- Action item: Provide the number of lines of the records that include "section", with no other content.

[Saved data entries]
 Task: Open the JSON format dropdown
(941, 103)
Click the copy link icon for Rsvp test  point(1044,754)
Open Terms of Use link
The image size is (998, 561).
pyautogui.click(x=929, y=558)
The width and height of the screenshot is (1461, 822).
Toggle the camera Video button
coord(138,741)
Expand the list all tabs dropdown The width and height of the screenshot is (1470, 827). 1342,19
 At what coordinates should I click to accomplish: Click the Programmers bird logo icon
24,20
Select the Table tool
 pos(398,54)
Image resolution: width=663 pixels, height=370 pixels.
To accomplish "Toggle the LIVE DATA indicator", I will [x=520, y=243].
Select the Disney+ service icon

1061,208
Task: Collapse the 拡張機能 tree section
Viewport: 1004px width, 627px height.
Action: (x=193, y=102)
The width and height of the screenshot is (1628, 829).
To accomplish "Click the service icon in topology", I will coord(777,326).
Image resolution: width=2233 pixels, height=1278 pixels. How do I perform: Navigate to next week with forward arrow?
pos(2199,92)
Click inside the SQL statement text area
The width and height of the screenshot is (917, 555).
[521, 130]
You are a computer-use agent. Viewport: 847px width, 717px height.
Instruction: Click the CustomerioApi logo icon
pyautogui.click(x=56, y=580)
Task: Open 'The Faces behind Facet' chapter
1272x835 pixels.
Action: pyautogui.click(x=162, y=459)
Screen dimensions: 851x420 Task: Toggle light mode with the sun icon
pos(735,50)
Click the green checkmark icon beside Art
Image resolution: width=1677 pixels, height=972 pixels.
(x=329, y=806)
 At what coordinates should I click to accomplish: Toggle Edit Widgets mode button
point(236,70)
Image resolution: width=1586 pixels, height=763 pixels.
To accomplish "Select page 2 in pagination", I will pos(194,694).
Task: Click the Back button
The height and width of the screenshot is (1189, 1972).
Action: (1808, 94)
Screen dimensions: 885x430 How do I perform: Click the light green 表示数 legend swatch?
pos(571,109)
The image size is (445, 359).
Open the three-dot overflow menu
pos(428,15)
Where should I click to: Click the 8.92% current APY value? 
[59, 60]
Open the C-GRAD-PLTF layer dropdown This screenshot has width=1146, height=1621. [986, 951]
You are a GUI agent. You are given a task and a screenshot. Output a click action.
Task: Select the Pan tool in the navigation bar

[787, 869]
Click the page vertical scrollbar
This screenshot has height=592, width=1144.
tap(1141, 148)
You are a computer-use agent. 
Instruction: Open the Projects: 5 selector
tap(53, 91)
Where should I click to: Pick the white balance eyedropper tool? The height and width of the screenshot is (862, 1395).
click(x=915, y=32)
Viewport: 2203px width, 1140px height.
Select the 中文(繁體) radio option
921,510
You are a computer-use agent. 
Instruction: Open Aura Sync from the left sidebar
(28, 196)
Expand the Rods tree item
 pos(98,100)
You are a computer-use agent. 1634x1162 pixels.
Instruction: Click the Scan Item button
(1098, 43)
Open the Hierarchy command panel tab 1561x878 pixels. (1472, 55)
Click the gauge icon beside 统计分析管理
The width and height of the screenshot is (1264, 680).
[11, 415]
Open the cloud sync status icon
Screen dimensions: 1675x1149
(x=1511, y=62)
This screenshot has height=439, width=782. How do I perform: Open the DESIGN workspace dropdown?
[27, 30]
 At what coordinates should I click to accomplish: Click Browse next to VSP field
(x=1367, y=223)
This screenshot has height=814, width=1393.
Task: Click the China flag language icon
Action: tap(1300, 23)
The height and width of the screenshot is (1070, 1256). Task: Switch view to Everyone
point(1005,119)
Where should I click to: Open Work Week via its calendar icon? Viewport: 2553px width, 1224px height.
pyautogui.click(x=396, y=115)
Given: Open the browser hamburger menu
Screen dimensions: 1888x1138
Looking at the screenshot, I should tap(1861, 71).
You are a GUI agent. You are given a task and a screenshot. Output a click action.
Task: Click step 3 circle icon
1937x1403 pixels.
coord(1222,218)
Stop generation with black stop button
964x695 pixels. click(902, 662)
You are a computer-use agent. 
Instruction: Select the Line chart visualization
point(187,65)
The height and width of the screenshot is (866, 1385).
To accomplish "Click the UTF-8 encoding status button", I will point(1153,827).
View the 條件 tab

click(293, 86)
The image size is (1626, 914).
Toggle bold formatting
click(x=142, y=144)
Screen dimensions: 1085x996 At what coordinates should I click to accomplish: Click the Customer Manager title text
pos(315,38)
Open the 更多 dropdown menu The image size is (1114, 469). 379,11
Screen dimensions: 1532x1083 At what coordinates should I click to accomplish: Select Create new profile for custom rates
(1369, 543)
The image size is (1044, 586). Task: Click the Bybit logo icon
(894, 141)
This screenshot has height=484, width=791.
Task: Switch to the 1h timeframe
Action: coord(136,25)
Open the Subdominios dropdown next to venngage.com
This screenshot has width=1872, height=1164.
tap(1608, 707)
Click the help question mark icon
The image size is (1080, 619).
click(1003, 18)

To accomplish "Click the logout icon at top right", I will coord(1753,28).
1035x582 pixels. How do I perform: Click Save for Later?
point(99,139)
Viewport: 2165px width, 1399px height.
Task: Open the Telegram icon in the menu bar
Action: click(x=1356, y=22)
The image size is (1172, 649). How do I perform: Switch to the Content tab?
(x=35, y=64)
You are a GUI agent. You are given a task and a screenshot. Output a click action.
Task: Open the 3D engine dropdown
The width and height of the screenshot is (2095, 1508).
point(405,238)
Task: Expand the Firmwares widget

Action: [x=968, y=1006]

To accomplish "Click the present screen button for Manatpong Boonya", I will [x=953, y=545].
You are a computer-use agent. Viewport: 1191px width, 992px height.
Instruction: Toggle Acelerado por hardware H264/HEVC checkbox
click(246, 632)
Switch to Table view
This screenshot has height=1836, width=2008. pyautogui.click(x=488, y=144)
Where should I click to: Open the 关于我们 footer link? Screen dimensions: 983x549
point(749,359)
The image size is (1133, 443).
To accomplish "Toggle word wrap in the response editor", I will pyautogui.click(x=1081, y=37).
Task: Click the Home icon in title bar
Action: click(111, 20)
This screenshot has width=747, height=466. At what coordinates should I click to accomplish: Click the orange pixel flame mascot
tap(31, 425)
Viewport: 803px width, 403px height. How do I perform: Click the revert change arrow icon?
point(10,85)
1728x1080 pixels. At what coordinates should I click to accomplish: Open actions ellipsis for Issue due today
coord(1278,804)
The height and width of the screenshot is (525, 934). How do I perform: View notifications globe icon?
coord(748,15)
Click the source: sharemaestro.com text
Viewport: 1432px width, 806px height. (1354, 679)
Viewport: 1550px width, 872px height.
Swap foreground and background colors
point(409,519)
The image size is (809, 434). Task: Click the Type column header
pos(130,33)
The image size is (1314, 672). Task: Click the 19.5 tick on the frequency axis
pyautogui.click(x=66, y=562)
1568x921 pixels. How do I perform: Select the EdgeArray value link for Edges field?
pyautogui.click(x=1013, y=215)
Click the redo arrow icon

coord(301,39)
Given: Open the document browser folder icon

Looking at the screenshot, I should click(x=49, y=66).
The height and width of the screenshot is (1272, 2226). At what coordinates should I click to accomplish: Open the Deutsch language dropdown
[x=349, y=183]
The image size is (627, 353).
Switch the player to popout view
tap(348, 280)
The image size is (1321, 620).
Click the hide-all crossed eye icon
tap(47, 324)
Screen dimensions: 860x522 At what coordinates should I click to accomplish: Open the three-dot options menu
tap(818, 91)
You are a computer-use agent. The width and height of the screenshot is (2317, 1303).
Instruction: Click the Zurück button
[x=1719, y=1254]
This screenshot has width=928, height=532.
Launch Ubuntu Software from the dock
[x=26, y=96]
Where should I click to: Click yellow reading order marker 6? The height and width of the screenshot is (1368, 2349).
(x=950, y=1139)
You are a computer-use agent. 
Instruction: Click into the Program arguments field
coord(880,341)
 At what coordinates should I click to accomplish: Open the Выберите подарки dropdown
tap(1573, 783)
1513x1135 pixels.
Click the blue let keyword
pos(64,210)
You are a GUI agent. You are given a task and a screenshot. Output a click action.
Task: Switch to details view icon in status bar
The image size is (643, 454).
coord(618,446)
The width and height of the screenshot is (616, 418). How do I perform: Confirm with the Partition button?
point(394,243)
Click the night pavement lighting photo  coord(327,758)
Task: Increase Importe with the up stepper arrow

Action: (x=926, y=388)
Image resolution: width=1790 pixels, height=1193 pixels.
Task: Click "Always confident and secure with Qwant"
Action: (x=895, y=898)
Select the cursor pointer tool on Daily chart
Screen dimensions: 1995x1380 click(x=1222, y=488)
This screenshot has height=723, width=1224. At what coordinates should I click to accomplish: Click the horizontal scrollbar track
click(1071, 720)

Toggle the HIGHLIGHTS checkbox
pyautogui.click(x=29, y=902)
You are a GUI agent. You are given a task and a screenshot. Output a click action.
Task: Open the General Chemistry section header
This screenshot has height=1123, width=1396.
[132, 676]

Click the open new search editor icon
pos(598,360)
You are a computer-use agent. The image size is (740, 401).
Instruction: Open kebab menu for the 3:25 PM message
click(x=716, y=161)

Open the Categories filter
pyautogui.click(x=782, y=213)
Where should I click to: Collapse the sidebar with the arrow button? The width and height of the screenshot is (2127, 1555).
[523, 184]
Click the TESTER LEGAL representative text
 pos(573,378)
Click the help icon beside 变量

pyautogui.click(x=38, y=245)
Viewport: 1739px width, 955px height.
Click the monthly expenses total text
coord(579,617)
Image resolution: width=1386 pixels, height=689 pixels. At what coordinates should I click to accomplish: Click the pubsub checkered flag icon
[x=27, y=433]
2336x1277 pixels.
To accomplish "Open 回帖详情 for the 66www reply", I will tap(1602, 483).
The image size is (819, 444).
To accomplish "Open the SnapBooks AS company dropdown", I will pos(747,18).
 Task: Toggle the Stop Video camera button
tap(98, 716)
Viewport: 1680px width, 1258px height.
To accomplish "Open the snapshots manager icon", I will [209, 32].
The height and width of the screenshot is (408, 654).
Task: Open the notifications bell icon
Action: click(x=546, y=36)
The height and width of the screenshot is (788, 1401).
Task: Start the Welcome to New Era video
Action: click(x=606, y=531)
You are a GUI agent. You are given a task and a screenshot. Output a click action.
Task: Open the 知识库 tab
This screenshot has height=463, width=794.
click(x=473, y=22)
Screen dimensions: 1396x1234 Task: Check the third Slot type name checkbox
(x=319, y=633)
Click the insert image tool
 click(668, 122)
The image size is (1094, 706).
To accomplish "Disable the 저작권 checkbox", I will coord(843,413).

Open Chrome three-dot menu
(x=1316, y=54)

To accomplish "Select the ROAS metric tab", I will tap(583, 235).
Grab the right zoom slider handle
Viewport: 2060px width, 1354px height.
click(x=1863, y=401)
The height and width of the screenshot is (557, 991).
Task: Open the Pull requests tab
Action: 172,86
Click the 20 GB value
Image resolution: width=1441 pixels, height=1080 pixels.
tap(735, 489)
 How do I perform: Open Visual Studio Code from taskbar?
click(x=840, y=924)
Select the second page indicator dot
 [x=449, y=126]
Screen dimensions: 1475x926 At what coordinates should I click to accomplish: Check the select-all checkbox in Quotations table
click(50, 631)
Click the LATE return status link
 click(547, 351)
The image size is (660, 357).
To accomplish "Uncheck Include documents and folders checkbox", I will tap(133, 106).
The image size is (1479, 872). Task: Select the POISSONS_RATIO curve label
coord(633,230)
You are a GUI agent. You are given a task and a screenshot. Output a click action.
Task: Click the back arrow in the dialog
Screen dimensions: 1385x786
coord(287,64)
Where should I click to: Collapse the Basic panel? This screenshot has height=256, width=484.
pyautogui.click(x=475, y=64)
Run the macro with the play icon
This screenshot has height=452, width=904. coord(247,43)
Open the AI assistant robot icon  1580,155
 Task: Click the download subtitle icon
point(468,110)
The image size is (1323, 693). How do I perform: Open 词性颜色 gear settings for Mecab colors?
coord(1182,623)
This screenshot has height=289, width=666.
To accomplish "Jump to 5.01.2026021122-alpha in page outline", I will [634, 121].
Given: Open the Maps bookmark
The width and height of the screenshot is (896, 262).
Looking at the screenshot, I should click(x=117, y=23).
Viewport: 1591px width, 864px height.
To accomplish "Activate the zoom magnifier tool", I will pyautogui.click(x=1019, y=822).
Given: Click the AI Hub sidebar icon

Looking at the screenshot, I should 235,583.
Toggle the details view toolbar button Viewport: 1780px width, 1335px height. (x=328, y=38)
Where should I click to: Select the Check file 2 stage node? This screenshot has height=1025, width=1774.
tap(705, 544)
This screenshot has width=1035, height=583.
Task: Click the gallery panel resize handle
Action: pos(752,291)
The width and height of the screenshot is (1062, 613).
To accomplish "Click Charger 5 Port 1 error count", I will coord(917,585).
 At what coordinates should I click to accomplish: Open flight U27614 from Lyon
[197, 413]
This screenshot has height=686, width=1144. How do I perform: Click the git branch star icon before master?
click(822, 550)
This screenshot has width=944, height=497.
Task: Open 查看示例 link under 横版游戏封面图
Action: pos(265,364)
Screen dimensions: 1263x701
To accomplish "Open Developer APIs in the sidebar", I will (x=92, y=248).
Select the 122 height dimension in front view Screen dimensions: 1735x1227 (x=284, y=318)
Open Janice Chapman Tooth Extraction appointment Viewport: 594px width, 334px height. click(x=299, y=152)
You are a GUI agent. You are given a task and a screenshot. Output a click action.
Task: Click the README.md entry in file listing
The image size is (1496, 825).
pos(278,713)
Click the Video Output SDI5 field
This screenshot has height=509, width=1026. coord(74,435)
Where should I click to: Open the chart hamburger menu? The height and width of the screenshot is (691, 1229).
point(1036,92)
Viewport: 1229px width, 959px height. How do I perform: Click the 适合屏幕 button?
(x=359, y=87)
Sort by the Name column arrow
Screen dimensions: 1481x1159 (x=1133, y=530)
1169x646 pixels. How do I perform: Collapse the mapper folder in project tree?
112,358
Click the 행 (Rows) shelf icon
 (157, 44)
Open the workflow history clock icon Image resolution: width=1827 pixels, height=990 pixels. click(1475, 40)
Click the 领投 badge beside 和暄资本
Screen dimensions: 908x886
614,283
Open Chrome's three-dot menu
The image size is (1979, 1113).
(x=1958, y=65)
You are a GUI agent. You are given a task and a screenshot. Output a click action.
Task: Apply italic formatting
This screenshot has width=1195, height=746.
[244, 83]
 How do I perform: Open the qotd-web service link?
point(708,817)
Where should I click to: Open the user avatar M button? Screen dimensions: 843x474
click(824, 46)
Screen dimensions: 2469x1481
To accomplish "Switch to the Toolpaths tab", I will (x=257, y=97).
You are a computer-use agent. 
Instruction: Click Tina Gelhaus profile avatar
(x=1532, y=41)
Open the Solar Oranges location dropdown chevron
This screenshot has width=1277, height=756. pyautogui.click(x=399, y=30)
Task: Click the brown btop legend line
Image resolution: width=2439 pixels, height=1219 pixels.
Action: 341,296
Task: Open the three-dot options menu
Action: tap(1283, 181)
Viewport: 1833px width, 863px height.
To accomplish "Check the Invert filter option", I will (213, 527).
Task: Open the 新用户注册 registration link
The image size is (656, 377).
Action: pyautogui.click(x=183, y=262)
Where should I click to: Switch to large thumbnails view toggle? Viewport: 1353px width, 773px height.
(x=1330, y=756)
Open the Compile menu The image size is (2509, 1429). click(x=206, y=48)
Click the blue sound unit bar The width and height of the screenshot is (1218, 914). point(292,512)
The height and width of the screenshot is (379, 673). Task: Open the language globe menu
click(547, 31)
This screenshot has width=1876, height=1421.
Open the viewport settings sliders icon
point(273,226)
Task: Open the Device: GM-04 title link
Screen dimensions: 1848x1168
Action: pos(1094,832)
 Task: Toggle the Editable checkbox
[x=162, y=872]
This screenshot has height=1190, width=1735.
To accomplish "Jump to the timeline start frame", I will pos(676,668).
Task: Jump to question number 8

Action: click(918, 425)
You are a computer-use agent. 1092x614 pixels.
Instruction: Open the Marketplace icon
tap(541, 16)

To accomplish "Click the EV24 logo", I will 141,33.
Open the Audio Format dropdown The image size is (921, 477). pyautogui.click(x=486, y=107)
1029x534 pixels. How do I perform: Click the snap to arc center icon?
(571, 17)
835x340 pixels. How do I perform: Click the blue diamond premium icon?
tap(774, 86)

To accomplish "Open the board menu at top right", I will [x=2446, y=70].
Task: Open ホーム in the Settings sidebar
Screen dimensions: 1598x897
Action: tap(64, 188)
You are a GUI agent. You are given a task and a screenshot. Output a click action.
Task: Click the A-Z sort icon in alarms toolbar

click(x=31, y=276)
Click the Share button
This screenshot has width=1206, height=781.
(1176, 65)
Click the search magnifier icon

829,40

- Task solution: 2